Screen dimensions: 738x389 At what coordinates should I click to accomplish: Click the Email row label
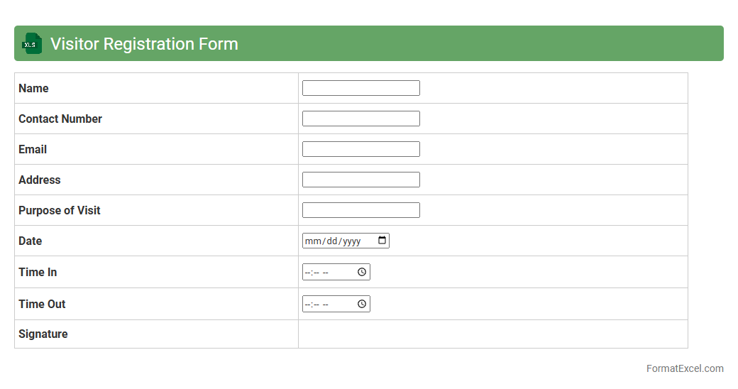pos(33,149)
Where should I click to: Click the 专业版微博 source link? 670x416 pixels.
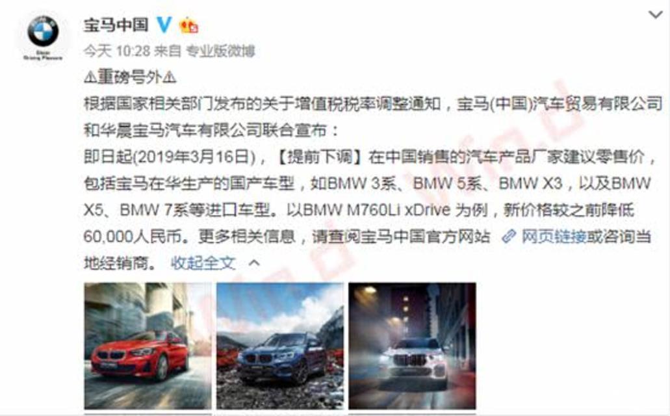[220, 51]
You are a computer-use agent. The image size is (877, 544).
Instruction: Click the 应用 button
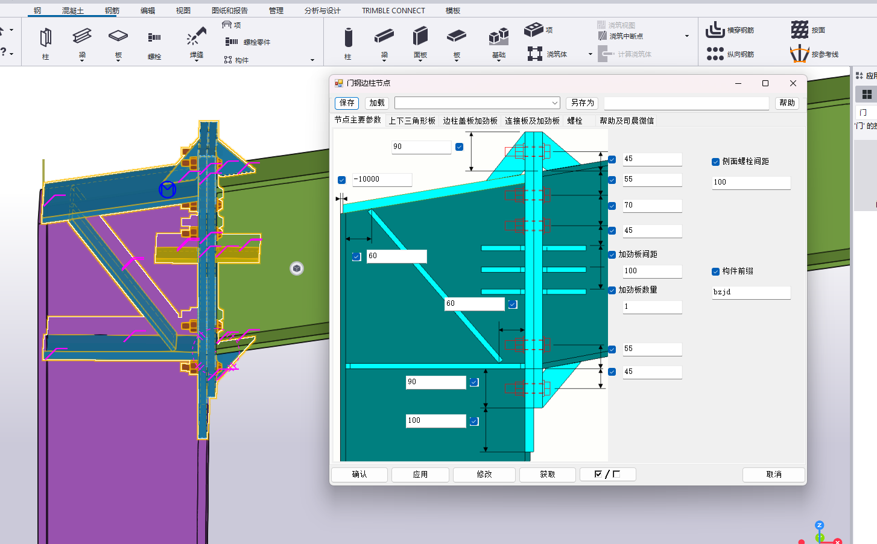pos(420,475)
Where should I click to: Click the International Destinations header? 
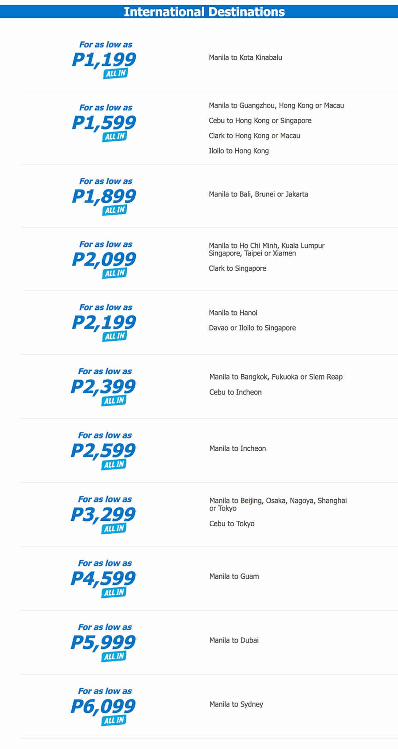(x=204, y=12)
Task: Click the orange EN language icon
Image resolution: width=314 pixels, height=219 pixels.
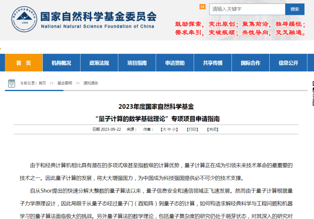Action: pyautogui.click(x=203, y=7)
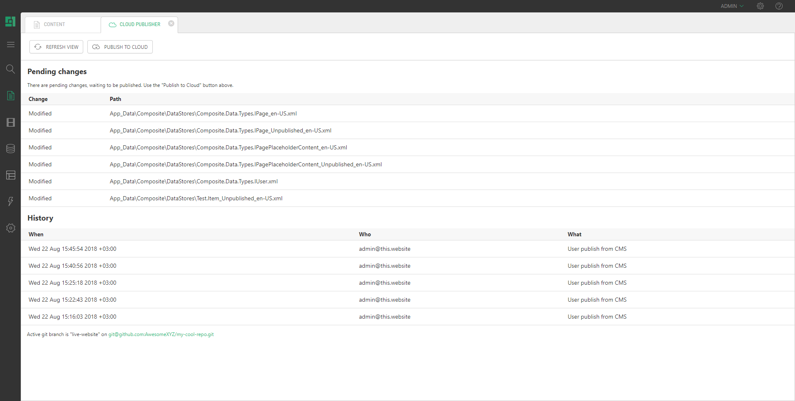Close the Cloud Publisher tab

(x=171, y=24)
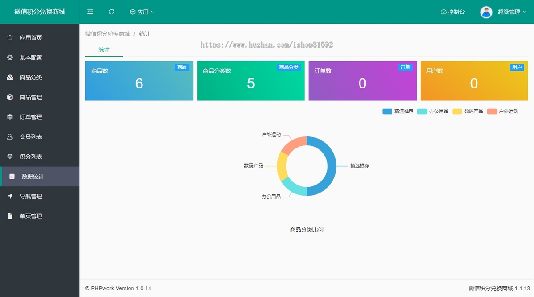This screenshot has width=534, height=297.
Task: Click the layers icon beside 订单管理
Action: [10, 117]
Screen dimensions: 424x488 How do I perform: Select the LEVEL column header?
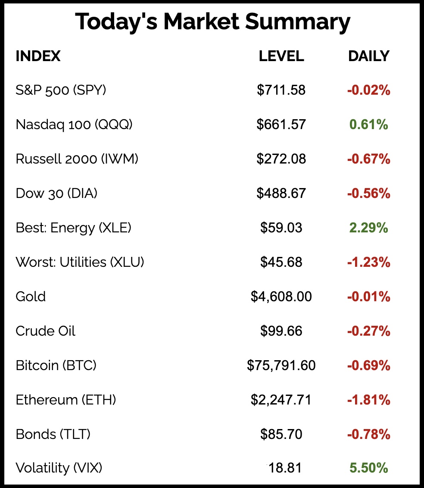tap(281, 56)
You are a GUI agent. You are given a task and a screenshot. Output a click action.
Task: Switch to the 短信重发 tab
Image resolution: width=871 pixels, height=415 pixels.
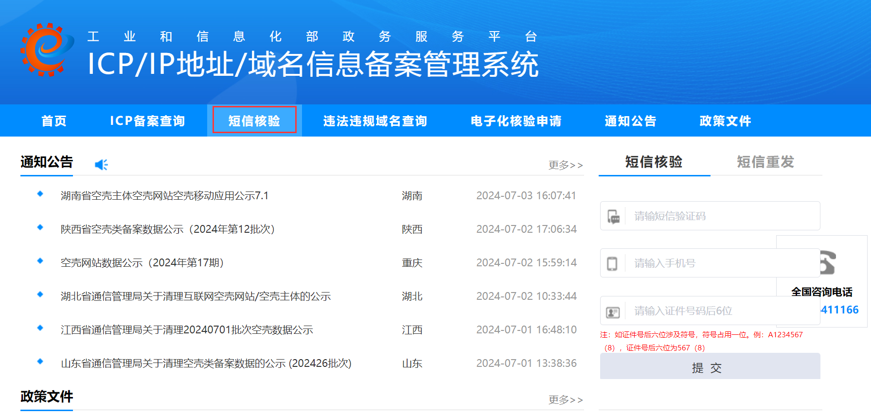[x=765, y=162]
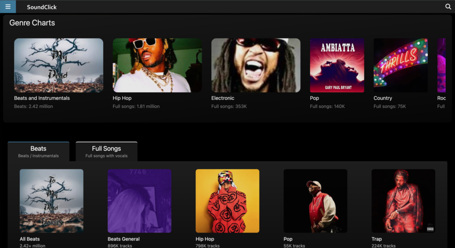The width and height of the screenshot is (455, 248).
Task: Click the Country genre label
Action: [383, 98]
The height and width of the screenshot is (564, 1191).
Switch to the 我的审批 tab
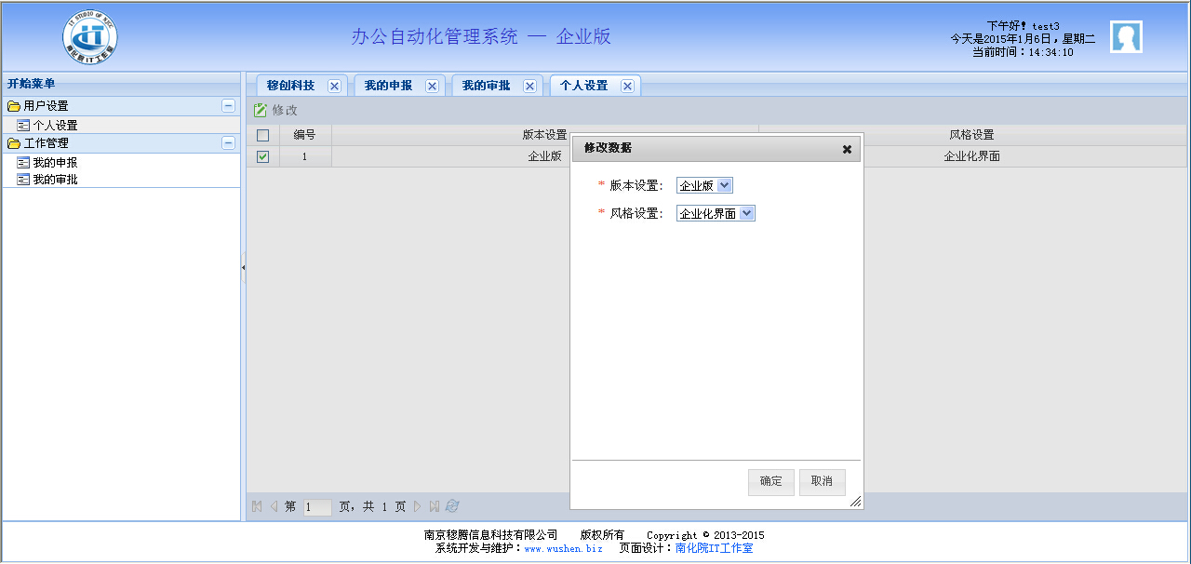(x=486, y=86)
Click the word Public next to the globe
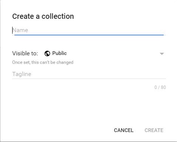Image resolution: width=177 pixels, height=142 pixels. pyautogui.click(x=59, y=53)
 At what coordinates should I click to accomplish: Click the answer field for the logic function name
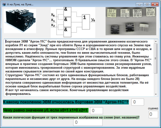pos(88,122)
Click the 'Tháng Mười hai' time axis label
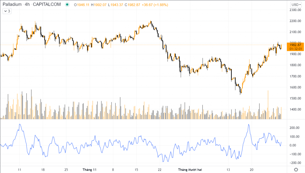Screen dimensions: 305x173 coord(190,169)
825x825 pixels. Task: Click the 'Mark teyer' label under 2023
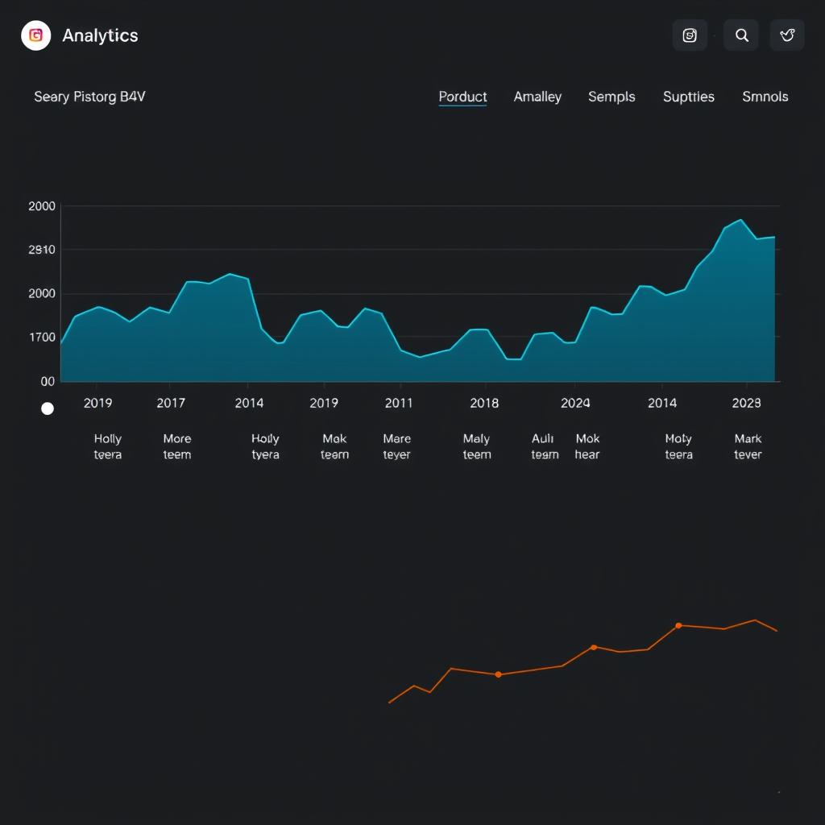pyautogui.click(x=747, y=446)
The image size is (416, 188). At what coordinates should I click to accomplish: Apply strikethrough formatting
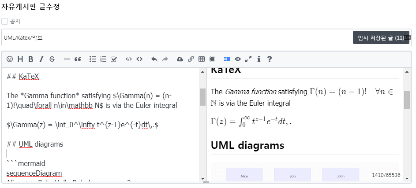click(52, 59)
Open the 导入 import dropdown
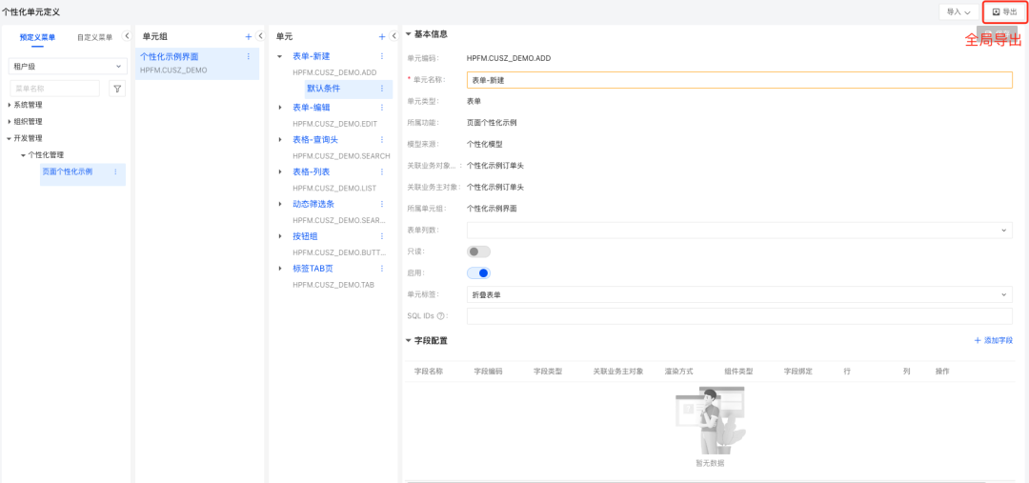Viewport: 1029px width, 483px height. point(958,11)
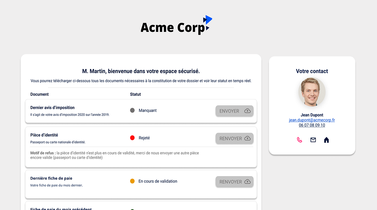The height and width of the screenshot is (210, 377).
Task: Click the Acme Corp logo
Action: 176,26
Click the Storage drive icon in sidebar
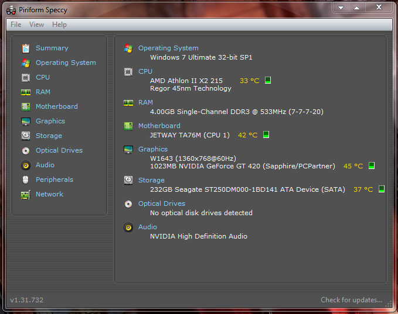The image size is (398, 314). tap(26, 136)
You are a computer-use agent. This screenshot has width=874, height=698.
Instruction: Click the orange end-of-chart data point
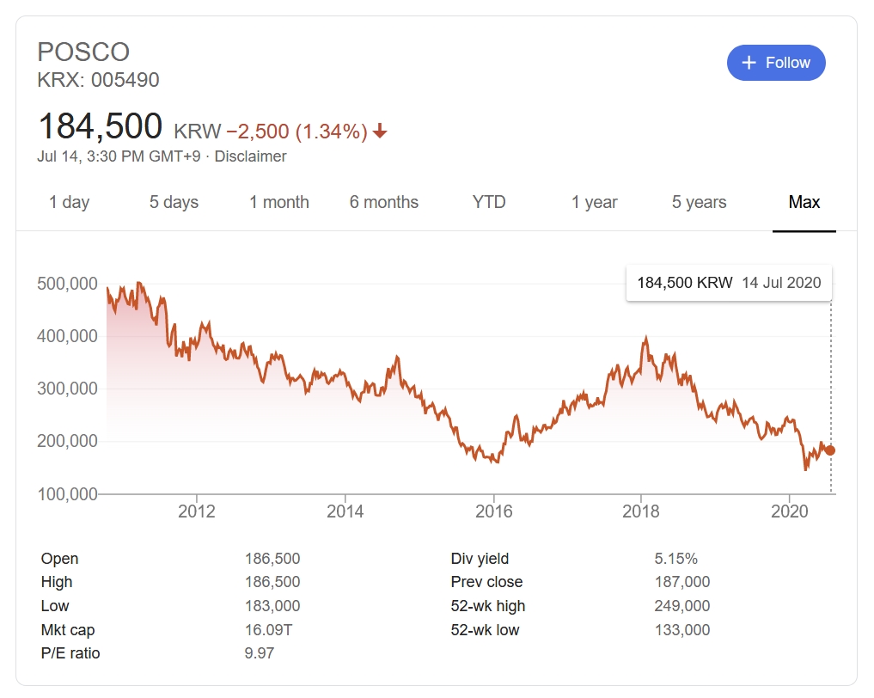pyautogui.click(x=829, y=450)
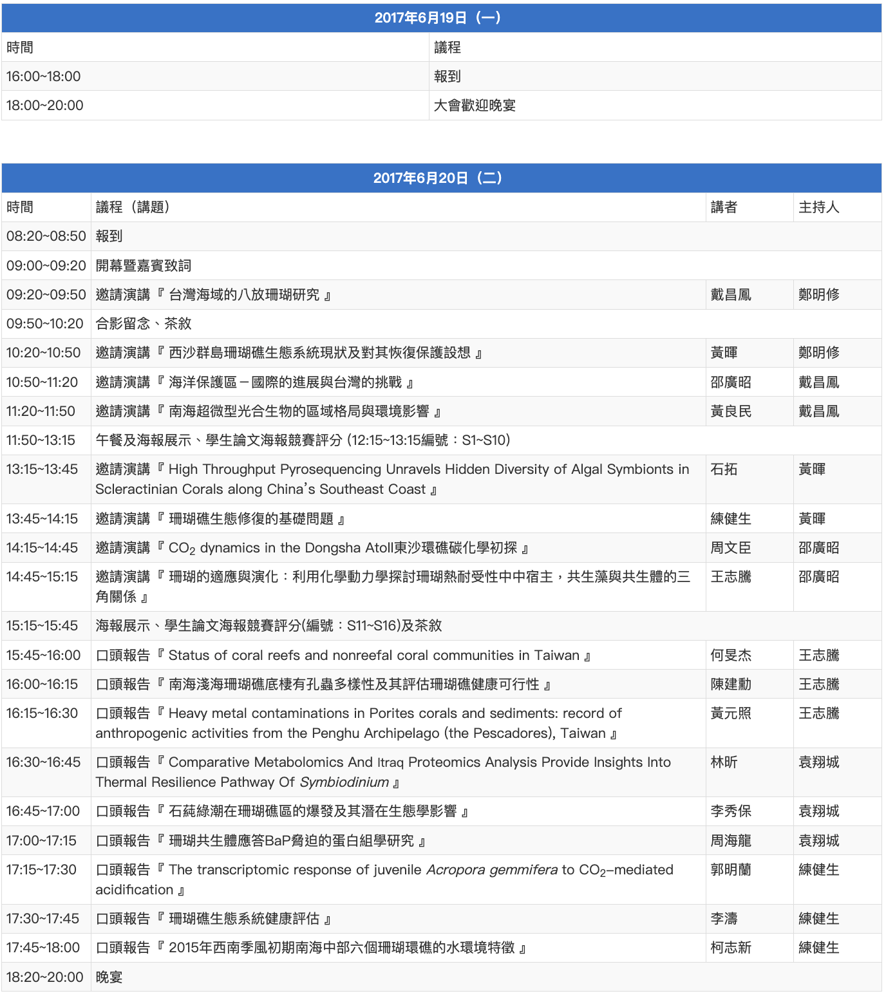Click the 2017年6月19日 table header

point(441,18)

▸ Work required
State how many lines in the records contain the string "agent". Give the number with no words around it.

▸ Written answer
3